How fascinating, though, that he has chosen Mark Malloch Brown, former UN deputy secretary-general, to be his minister for Africa, Asia and the UN. This is a man who was deeply loathed by the Bush administration while he was at the UN (the feeling, I think it’s fair to say, was mutual) – and who, for a top diplomat, was stunningly undiplomatic on our programme a couple of months ago when he delivered his less than favourable verdict on Tony Blair’s foreign policy achievements.
I know a lot of you find all this politics stuff less than enthralling. But you will know as regular readers of this newsletter that I believe passionately that politics do matter. (By the way, next week will mark my 100th newsletter: if you feel like celebrating, why don’t you try to inveigle two more of your friends into becoming subscribers? You know you want to …)
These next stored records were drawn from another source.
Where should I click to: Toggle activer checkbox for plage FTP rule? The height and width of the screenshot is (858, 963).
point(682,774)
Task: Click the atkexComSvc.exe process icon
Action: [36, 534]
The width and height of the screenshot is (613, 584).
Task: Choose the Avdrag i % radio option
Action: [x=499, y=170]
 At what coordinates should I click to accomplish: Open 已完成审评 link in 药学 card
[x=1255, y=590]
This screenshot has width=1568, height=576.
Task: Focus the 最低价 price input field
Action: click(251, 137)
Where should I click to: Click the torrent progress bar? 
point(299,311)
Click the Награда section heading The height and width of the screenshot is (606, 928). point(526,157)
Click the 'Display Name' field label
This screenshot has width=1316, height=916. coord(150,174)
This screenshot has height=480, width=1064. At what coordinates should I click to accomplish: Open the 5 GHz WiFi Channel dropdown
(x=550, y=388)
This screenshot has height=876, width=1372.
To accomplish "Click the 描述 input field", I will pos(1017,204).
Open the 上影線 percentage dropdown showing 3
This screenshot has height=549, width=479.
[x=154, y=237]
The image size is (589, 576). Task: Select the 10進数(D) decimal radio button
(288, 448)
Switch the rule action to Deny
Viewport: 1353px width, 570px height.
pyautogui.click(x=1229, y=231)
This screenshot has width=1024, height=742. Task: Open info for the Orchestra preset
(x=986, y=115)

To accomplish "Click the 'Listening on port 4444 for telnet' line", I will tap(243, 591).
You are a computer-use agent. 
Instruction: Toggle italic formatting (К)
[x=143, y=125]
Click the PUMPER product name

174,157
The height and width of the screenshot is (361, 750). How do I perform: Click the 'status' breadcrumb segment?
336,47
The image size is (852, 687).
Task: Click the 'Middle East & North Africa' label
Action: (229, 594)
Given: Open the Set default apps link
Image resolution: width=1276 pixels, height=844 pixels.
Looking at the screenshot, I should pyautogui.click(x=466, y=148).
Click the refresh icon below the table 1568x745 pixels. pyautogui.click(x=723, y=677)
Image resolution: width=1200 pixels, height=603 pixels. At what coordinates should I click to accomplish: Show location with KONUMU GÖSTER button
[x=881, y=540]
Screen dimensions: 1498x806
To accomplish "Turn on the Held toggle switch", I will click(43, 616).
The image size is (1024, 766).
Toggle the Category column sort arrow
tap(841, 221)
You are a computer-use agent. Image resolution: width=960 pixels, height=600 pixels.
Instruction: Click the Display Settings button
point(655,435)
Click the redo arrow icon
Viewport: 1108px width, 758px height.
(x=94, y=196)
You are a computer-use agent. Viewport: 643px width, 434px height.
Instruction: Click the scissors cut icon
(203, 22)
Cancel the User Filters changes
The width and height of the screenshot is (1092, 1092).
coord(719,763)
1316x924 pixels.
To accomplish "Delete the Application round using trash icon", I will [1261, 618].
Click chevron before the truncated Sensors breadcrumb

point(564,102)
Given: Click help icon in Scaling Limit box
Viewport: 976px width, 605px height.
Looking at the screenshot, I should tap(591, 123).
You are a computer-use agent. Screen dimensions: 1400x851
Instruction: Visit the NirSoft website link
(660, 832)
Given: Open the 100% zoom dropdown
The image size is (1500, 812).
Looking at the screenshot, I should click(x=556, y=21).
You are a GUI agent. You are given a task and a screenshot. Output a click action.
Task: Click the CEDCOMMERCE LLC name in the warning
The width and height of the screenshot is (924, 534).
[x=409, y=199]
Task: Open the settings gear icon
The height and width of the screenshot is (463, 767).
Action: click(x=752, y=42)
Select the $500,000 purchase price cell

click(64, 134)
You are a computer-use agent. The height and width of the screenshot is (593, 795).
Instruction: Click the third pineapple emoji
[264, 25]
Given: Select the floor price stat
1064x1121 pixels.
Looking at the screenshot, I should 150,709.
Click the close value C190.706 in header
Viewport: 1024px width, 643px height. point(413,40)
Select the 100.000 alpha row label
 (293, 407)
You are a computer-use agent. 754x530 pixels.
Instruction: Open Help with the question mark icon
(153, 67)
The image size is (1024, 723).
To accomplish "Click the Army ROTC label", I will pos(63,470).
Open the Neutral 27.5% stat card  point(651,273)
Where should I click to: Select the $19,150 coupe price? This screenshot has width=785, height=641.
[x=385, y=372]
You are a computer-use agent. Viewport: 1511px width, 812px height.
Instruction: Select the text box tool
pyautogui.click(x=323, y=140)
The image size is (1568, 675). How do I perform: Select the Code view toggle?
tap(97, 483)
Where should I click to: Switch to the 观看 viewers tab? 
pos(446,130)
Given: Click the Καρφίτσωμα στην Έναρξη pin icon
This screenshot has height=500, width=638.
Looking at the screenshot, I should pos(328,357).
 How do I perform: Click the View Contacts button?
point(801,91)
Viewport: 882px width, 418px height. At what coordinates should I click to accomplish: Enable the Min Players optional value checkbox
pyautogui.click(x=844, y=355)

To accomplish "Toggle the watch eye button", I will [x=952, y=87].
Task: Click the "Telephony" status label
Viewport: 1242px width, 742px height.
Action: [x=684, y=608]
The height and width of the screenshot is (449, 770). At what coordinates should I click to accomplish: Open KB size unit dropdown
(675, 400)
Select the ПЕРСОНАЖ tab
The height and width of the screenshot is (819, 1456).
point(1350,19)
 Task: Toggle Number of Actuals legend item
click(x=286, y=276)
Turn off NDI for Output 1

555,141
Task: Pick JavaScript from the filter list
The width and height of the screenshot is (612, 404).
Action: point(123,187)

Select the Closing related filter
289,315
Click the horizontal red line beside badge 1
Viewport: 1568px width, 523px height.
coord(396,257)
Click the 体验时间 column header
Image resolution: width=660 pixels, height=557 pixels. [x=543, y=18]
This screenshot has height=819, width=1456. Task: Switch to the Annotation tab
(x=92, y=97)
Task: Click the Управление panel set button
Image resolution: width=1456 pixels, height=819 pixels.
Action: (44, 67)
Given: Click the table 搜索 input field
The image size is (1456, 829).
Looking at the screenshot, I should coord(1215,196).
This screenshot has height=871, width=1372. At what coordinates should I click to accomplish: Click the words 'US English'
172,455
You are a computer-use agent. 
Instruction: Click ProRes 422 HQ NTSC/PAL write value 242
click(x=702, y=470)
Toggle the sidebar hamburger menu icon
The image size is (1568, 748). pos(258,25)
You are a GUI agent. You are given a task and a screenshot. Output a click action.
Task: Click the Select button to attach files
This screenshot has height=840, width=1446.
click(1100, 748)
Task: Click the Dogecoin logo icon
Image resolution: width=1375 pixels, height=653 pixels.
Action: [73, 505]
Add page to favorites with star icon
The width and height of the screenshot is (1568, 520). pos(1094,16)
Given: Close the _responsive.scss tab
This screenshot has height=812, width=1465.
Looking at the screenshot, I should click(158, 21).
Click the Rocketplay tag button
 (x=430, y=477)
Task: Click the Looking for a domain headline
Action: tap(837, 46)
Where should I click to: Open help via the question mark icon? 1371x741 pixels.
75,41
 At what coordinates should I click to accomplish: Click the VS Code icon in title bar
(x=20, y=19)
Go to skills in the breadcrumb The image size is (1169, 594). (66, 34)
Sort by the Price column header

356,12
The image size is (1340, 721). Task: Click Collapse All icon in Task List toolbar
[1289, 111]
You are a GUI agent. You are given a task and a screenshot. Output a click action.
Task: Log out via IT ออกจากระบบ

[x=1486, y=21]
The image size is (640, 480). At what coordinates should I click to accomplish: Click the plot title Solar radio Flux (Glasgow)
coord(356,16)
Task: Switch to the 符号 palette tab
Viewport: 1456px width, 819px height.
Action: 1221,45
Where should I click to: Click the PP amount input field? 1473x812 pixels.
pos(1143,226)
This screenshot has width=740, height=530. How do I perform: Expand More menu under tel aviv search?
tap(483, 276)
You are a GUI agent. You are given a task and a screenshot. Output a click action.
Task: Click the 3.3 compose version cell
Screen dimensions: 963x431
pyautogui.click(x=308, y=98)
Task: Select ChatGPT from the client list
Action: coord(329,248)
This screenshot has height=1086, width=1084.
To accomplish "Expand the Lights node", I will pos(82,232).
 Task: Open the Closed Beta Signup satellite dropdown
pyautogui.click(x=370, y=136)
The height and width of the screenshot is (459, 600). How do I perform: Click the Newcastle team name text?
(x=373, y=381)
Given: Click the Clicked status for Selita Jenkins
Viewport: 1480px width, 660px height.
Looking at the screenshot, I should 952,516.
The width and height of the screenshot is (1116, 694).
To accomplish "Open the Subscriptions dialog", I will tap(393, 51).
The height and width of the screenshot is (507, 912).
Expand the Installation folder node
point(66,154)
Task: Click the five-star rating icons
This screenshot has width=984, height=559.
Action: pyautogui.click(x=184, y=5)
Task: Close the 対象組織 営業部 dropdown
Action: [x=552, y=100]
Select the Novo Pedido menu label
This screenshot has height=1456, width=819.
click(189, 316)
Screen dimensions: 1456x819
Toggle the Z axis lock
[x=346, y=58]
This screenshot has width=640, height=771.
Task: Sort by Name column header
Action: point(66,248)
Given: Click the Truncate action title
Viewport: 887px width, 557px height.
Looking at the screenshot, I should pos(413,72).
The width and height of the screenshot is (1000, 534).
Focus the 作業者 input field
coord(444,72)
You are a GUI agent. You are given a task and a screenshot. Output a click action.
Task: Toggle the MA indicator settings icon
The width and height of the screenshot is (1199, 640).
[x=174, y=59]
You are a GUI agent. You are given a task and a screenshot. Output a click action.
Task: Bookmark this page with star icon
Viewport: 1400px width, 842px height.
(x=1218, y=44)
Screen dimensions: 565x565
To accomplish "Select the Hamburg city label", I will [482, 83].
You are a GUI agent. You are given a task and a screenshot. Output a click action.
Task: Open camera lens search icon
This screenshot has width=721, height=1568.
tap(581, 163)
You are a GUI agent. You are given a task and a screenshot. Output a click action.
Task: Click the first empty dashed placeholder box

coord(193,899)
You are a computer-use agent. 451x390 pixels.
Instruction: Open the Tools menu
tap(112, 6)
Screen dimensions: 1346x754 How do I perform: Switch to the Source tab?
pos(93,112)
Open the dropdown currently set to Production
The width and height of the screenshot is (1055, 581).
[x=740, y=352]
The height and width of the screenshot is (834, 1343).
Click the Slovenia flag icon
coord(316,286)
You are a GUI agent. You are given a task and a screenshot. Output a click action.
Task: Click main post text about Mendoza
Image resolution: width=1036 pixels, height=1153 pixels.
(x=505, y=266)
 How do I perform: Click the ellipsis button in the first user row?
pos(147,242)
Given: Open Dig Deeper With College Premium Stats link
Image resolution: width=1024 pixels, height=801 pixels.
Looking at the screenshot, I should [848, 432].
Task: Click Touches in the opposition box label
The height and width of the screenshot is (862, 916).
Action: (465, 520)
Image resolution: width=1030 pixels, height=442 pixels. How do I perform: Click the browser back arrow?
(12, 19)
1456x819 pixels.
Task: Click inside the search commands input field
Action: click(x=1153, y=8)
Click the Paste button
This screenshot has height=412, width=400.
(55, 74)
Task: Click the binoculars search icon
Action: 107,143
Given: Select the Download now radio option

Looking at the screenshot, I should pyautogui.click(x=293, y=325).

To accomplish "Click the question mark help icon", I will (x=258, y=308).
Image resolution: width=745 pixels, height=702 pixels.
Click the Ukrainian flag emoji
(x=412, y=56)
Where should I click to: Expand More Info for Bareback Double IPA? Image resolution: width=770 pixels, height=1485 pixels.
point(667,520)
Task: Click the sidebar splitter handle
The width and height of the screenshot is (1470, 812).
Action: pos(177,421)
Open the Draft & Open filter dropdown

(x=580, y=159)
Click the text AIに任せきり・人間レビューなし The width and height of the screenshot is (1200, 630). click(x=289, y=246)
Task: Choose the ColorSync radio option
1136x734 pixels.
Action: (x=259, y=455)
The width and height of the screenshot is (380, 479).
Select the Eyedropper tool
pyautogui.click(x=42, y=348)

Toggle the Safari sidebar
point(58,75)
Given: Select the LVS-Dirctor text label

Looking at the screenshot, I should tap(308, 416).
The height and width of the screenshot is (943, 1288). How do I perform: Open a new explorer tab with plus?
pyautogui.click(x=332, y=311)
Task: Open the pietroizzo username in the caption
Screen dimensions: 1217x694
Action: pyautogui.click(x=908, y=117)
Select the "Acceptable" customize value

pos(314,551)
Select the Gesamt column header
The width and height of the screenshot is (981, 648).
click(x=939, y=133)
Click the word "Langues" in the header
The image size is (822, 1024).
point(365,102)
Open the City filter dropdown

Political honeymoons don’t last long these days. (Ask David Cameron …) Mr Brown has an impending US Justice Department investigation into BAE Systems to deal with, to say nothing of that continuing Scotland Yard investigation into cash for honours. And how long will it be before he and his predecessor fall out over Middle East peace initiatives? Is the world big enough for two British prime ministers to strut their stuff on the global stage?
Oh, and did I mention Iraq? I didn’t get the impression when I spoke to the Iraqi foreign minister last night that he was entirely confident about the new PM’s commitment to keeping troops there much longer. And the deaths of three more British servicemen on his first day in office will certainly have reminded Mr Brown of his responsibilities.
So, yes, it is a new chapter. Remember when John Major took over from Margaret Thatcher in 1990? In his very first parliamentary speech as PM, he announced he was abolishing the hated poll tax. Don’t try to tell me Gordon Brown isn’t capable of an equally dramatic gesture. If you care who runs the country and what they intend to do about schools, hospitals, pensions, the environment and our relations with the rest of the world – well, I’m sorry, there’s nothing for it: you’re just going to have to carry on tuning in.
And yes, yet again I have to remind you that our friend and colleague Alan Johnston is still being held captive in Gaza. It’s nearly 15 weeks now, which is 15 weeks too long. Please don’t forget him.